## Source extract
AFTER THIS CLASS YOU’LL BE ABLE TO:

  • Optimize your settings and explore the multitude of options for round-tripping images between Lightroom and Photoshop.
  • Apply adjustments in Lightroom that are usually only available in Photoshop.
  • Make multiple passes of Lightroom adjustments on layered files while retaining the ability to edit all the layers.
  • Mask an image in Photoshop and then transfer the result to Lightroom in order to preview how it would look on top of images in your catalog.
  • Teach Lightroom to automatically create complex layouts in Photoshop.
  • Work on your Lightroom images in Photoshop even when the originals are not available.
  • Learn tips and tricks to increase productivity.

ABOUT BEN'S CLASS:

If you’ve ever sent an image from Adobe Lightroom to Adobe Photoshop and have been confused by the choices of “Edit a Copy with Lightroom Adjustments”, “Edit a Copy”, and “Edit Original”, then you’ll love this class from the start. After all, developing clarity on the fundamentals is essential before you can feel comfortable with Lightroom Classic.

If you dig a little deeper, you’ll learn that both Adobe Photoshop and Adobe Lightroom have unique strengths that become dramatically more versatile when they are used together. For instance, Photoshop’s advanced masking and layering capabilities are great when you want to replace a dull and boring sky. But, it’s only when you partner it with Lightroom’s ability to overlay a Photoshop image that you can experiment with various skies and interactively adjust the raw file until it looks like it belongs in the resulting image.

## Goal 1
In the class description, rewrite the text from "AFTER THIS CLASS" up to and including "layouts in Photoshop.", replacing "layouts" with "compositions".
## Goal 2
According to the class description, which Photoshop capabilities are great for replacing a dull and boring sky?
## Goal 3
List every choice the class description names for sending an image from Lightroom to Photoshop.

## Given data

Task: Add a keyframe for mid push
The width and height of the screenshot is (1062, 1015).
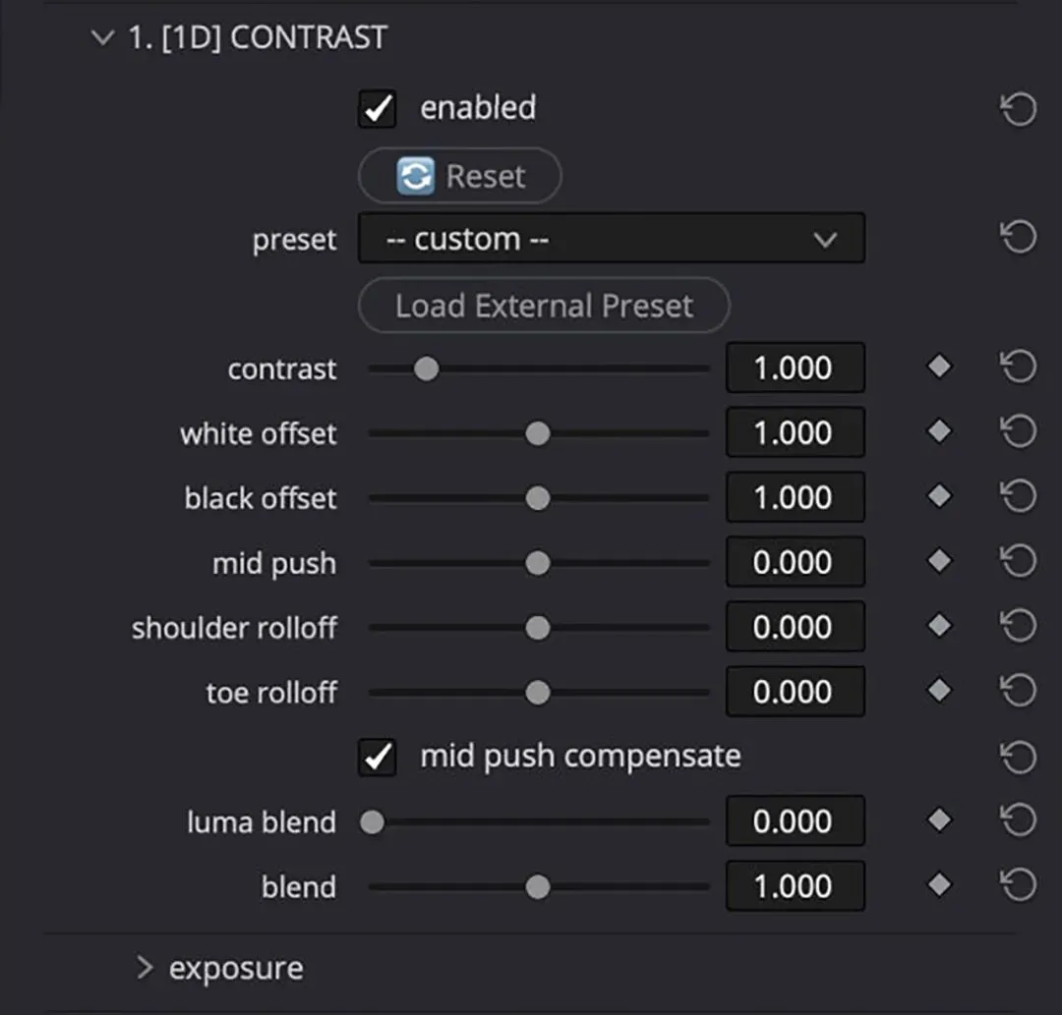Action: (x=940, y=562)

## Complete output 1
AFTER THIS CLASS YOU’LL BE ABLE TO:

  • Optimize your settings and explore the multitude of options for round-tripping images between Lightroom and Photoshop.
  • Apply adjustments in Lightroom that are usually only available in Photoshop.
  • Make multiple passes of Lightroom adjustments on layered files while retaining the ability to edit all the layers.
  • Mask an image in Photoshop and then transfer the result to Lightroom in order to preview how it would look on top of images in your catalog.
  • Teach Lightroom to automatically create complex compositions in Photoshop.

## Complete output 2
Photoshop's advanced masking and layering capabilities.

## Complete output 3
- Edit a Copy with Lightroom Adjustments
- Edit a Copy
- Edit Original